>>>
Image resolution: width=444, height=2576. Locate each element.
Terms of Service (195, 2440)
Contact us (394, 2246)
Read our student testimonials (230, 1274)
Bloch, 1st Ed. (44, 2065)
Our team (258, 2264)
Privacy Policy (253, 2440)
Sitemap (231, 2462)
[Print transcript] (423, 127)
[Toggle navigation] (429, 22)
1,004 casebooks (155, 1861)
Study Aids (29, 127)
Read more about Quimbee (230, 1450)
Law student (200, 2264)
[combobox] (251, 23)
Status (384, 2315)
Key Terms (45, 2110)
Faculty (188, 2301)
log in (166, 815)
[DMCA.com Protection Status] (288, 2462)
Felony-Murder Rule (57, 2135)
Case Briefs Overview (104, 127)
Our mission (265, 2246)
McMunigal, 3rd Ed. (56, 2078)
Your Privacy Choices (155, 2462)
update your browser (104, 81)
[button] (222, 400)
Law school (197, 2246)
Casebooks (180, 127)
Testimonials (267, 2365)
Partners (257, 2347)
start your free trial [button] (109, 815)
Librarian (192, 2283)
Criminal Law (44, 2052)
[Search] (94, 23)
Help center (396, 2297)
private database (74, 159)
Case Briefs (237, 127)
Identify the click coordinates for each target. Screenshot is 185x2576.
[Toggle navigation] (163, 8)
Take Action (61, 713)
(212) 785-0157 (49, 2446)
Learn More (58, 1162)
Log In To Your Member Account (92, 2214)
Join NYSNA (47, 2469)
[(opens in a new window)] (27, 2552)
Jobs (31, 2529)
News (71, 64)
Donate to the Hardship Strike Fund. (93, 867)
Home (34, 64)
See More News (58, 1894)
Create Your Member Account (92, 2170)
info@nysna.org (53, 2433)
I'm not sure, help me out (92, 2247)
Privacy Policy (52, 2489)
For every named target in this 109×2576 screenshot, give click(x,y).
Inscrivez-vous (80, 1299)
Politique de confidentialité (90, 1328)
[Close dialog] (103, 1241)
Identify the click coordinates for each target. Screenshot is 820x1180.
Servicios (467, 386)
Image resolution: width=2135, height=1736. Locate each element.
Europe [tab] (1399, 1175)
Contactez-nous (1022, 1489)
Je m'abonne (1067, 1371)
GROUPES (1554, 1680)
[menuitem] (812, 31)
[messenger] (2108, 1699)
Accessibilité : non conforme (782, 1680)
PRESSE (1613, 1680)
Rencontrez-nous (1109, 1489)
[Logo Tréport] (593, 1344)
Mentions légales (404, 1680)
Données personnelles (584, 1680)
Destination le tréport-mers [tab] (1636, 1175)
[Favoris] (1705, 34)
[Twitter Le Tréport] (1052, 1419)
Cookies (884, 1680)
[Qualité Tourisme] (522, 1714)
<<<
Look through the entries above, and wherever a line holds the string "each", copy it.

Image resolution: width=444, height=2576. Locate each element.
Identify the click coordinates for each target. Screenshot is 185x2576.
Identify the click coordinates for each target. Screenshot is 820x1180.
Image resolution: width=2135, height=1736. Locate each element.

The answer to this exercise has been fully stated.